A mini-series that started out as an interesting twist in a standard science-fiction trope by adding corporate sponsorship turns out to be a tale of a corrupt businessman and his muscle gone AWOL. In the end, it's the little guy employee from the company that needs to make the tough decisions and do the dirty work and save the day.
Michael Walsh does a stellar job drawing the issue, mixing in wide shots with close-ups and medium shots to tell the story. The book never gets claustrophobic from artistic shortcuts, nor does it ever feel cheated by a lack of backgrounds or shortcuts in the layouts. Walsh knows when to draw in the details -- establishing panels -- and when to let them drop out or be simplified to focus the story on what's happening in the foreground.

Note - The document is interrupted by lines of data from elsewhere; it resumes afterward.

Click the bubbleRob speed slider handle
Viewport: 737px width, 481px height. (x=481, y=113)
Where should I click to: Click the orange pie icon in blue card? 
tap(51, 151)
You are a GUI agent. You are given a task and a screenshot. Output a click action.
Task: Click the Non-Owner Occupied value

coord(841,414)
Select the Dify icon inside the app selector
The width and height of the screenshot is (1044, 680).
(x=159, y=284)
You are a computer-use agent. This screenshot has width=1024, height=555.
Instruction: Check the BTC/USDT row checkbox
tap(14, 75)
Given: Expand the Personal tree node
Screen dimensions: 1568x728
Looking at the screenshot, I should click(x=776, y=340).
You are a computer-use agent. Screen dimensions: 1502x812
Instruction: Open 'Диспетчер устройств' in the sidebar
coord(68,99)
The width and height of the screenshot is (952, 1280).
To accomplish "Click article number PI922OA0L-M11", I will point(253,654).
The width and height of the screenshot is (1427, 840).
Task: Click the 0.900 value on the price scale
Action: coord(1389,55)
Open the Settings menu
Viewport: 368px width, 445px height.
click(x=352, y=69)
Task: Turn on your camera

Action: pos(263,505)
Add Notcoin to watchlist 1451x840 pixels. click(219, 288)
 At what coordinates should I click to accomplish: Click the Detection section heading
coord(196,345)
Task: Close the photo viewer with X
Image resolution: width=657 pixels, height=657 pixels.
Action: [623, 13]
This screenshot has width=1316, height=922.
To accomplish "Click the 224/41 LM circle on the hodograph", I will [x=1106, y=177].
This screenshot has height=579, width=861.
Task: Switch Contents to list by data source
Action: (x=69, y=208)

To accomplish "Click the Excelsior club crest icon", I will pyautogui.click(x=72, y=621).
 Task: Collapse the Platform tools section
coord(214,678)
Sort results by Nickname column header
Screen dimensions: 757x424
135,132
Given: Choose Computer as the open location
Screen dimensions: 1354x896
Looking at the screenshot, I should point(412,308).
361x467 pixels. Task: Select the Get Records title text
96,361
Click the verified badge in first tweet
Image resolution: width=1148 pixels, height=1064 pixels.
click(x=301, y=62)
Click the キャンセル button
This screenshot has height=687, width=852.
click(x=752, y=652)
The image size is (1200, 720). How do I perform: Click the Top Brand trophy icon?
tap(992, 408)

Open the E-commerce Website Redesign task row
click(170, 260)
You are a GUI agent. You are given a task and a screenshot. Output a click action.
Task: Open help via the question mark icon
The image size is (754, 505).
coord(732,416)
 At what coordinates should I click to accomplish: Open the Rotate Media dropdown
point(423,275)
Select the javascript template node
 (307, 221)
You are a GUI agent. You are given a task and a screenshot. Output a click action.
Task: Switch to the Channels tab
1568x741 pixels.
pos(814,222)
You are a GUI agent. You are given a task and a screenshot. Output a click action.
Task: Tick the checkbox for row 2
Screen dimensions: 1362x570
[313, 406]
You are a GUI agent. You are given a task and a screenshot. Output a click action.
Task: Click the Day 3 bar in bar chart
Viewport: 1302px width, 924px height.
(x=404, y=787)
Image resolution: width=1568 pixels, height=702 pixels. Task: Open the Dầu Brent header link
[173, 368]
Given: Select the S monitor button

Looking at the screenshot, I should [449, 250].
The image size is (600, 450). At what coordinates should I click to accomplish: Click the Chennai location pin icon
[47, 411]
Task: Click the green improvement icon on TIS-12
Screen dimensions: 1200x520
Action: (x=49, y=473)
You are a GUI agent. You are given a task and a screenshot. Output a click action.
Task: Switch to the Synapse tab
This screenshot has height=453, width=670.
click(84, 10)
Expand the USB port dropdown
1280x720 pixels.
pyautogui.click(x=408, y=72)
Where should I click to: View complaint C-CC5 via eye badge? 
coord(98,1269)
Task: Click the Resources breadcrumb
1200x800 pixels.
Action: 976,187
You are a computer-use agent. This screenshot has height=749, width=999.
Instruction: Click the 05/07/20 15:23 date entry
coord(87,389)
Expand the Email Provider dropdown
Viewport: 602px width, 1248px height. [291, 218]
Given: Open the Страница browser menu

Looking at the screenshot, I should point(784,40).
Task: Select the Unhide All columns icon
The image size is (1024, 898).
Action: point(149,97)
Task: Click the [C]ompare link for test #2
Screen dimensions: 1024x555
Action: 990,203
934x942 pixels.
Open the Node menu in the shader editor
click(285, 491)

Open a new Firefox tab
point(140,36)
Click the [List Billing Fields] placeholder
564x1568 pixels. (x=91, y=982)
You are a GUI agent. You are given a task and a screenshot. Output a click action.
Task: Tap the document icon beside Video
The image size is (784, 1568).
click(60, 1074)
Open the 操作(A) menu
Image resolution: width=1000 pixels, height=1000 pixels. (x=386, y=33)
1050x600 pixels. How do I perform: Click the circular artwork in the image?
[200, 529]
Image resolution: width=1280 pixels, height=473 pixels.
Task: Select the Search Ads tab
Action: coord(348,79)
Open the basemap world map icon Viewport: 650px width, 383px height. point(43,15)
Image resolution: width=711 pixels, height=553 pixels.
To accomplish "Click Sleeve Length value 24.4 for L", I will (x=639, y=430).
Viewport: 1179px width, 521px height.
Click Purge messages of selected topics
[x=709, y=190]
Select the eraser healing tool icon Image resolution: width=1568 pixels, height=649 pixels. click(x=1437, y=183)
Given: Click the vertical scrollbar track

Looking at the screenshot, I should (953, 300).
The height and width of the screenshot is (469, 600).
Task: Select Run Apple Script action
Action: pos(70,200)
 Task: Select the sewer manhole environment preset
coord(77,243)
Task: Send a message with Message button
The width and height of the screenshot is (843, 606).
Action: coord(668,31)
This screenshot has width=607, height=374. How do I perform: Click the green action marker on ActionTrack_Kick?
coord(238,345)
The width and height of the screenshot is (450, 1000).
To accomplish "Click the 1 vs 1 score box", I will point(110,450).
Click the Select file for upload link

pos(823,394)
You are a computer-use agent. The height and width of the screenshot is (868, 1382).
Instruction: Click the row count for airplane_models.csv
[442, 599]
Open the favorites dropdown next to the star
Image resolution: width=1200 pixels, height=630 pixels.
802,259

Walsh is not a superhero exaggerator working in a noir comic series. His characters never come at you from extreme angles or with unnatural dexterity. That keeps the book feeling "real," even for a series involving time travel.
Jordie Bellaire helps with her colors, often adding slight textures to the background to pop the characters forward a bit and give the eye a little extra detail to keep things from looking plain. Her shadows are also well defined and undersold, which helps them to blend into the art better than many colorists whose work starts to steal the show.
And Brisson's own lettering blends in well with the art, using a little extra white space above and below the letters while keeping a slightly squared-off circular shape for the balloons that maintains its consistency over the course of the book. In a way, it mimics the more open art of Walsh, so there's no competition there for the eye's attention.
Ultimately, "Comeback" is a pleasant surprise. It arrived on the scene without much fanfare, but told a compelling story with a high concept that delivered. Brisson is a writer to look out for in the future, and Michael Walsh is a star artist with a bright future. He's already been tapped to draw the upcoming "X-Files" book at IDW. Catch up on this book now and you can say you knew them when.